Being Still
Jerome Smith has always been better with things that don't talk back. Insects pinned by heat to a windowsill. A garden dragged from soil that didn't want to give. A dog so traumatised she flinched at her own shadow. He grew up fifth in a household built on faith he couldn't feel, and he learned early that the safest way to belong was to be useful without being loud. The silence that makes him good at what he does is the same silence that lets everyone forget he's even there."

Fifth child in a household that ran on faith and routine. His parents prayed. His brothers led. Jerome sat in the scrub behind the house and watched things — birds, insects, the slow work of a garden his mother built from hostile ground. He brought home injured creatures and tried to fix them. He preferred the company of anything that couldn't lie to him. Quiet, patient, easily overlooked.
He studied zoology because it named what he'd always done. He adopted a dog no one else would touch — traumatised, flinching, epileptic — and earned her trust by being still. She was at the vet the night his parents vanished through a wall. Jerome followed. Not a decision — the absence of one. He can't go back. The dog was brought through later by someone who could.

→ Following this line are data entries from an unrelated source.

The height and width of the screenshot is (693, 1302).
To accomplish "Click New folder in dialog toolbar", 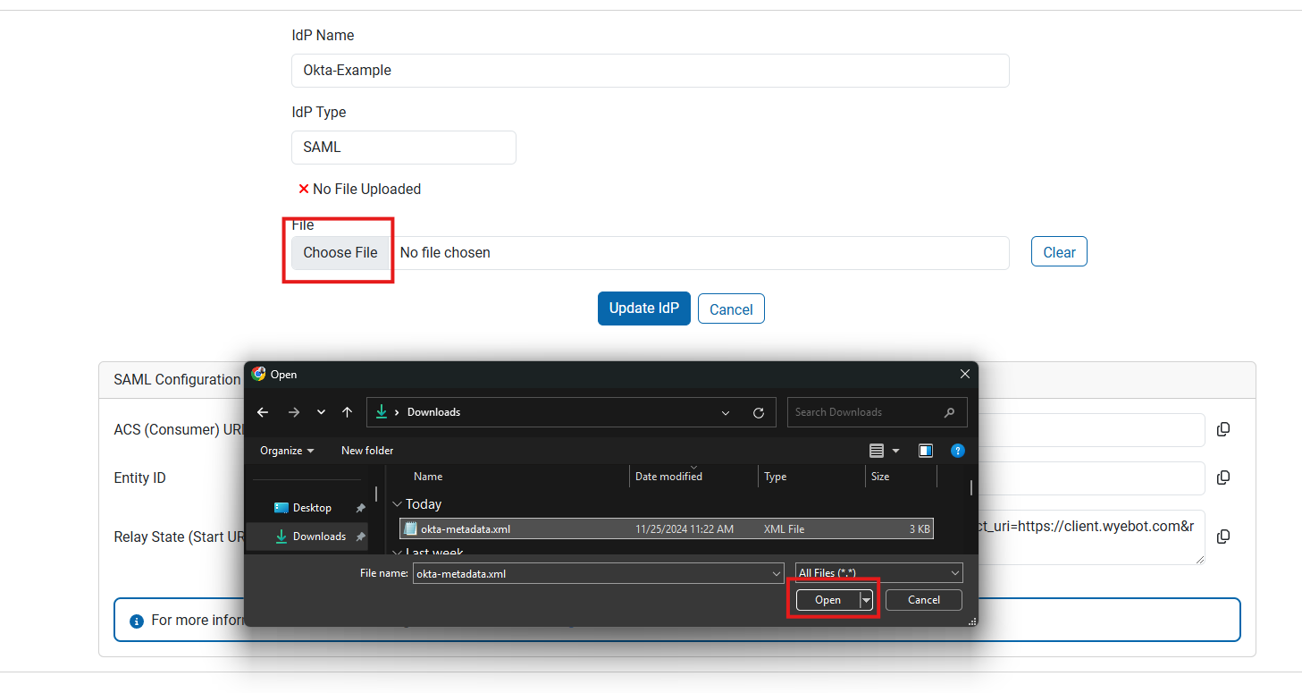I will (x=367, y=451).
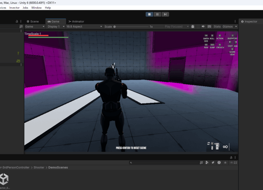
Task: Expand the Display 1 dropdown
Action: pos(56,26)
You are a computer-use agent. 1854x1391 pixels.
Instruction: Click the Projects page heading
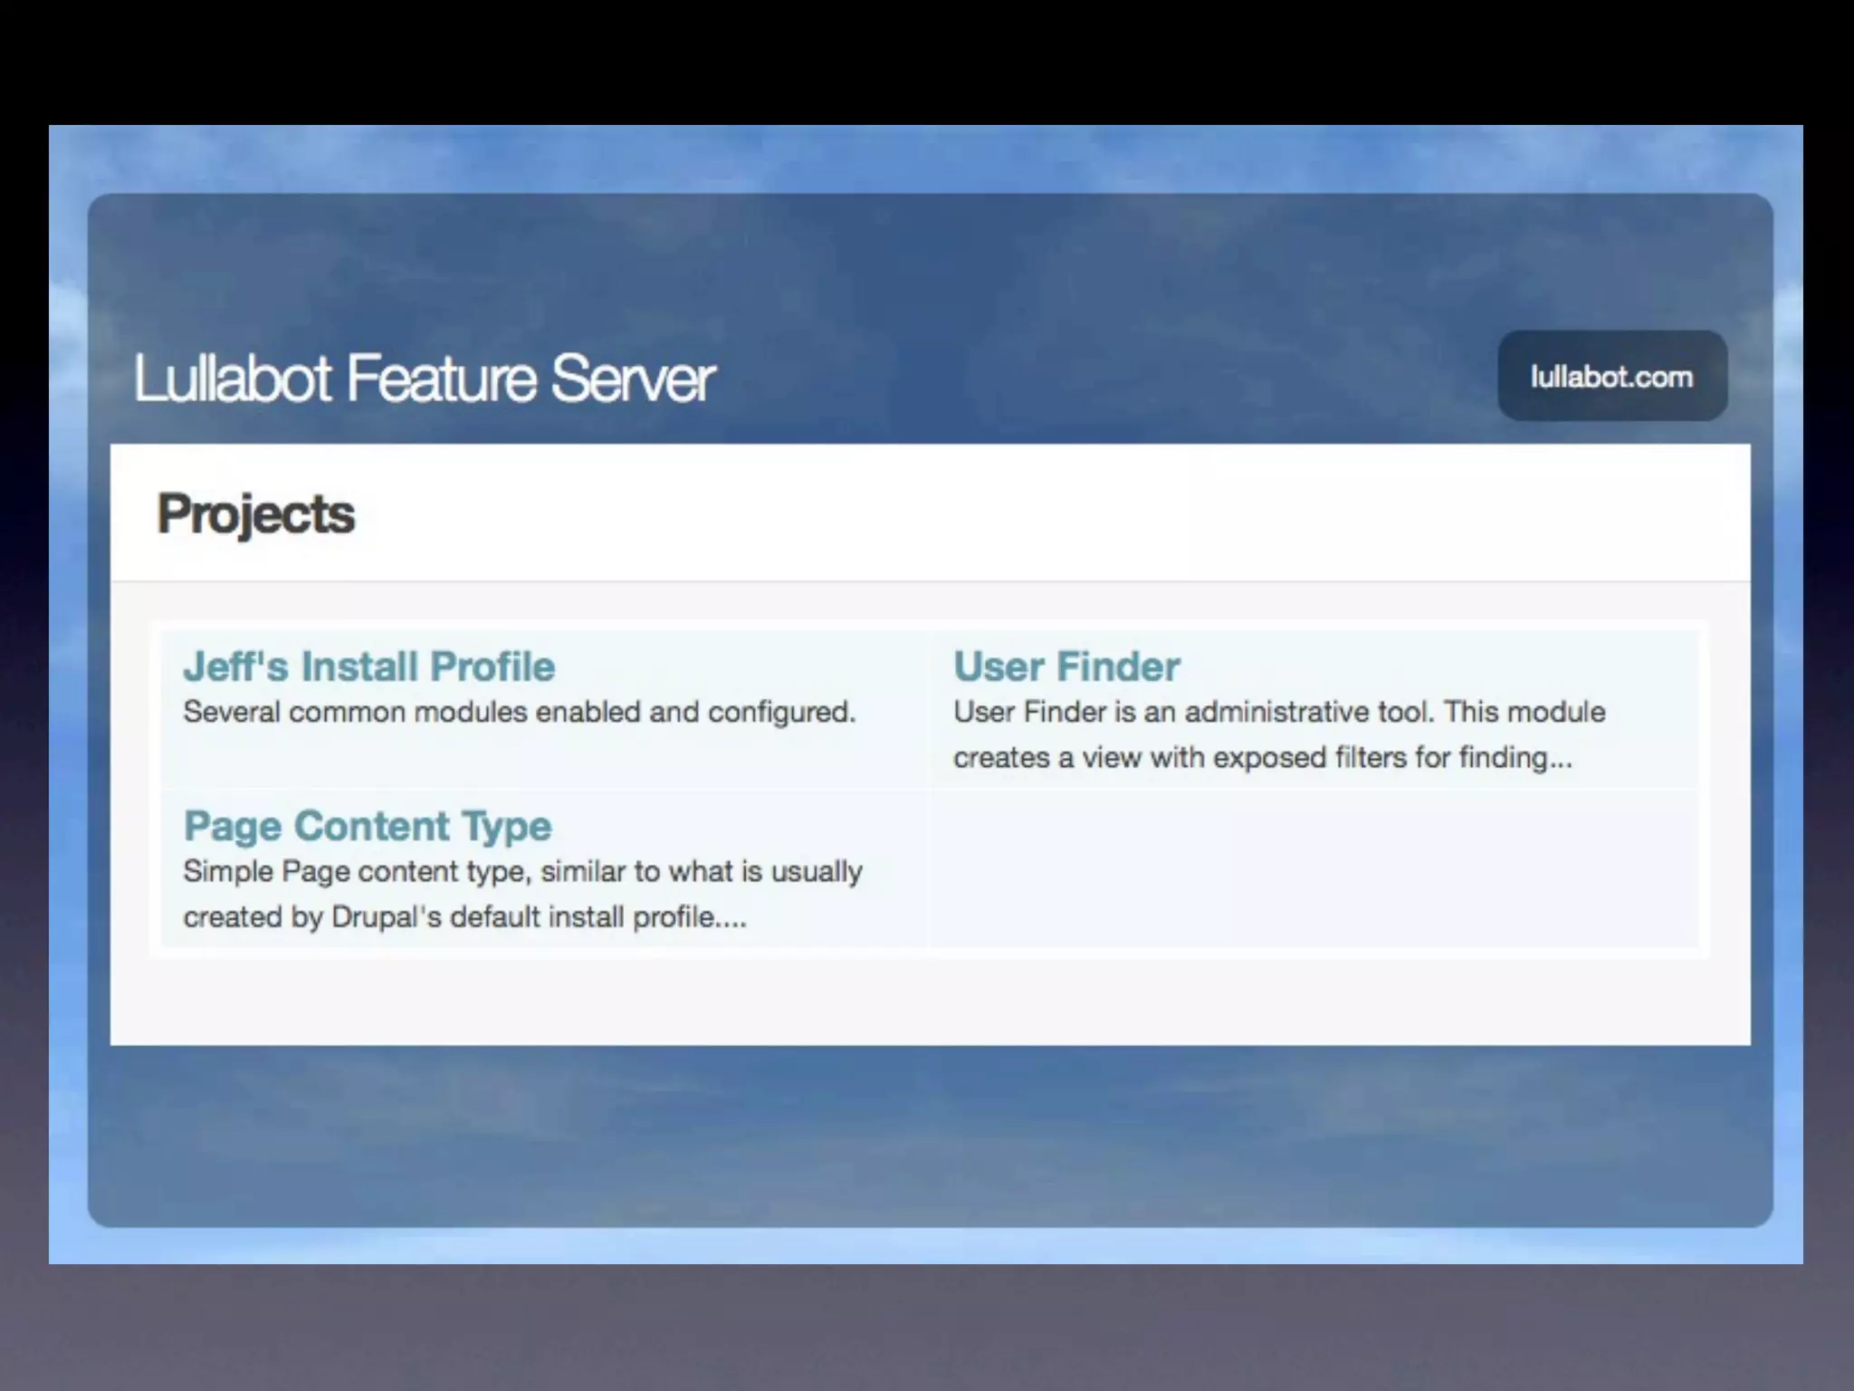pyautogui.click(x=255, y=514)
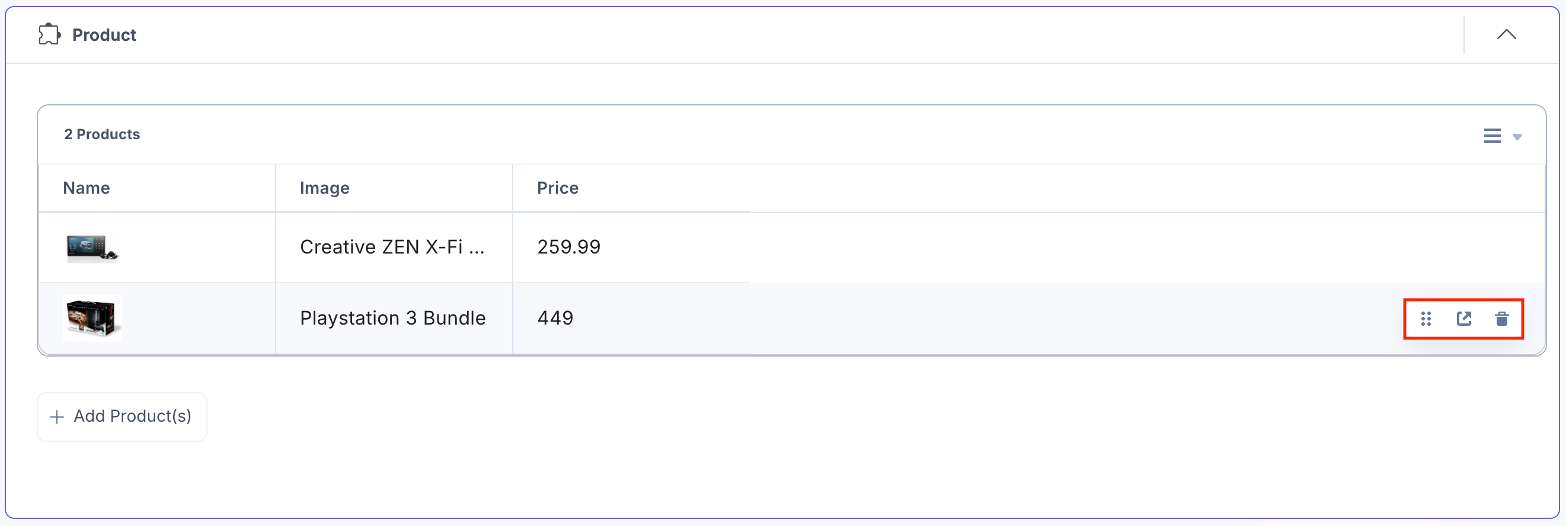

Now he keeps things alive for a living — displaced species, fragile ecosystems pieced together from instinct and memory. He builds enclosures, adapts feeding systems, monitors creatures no textbook prepared him for. The faith his family brought with them never took. The work did. He has never told them what he actually believes. He has never told anyone what he actually needs. The patience that makes him irreplaceable is the same patience that lets him disappear.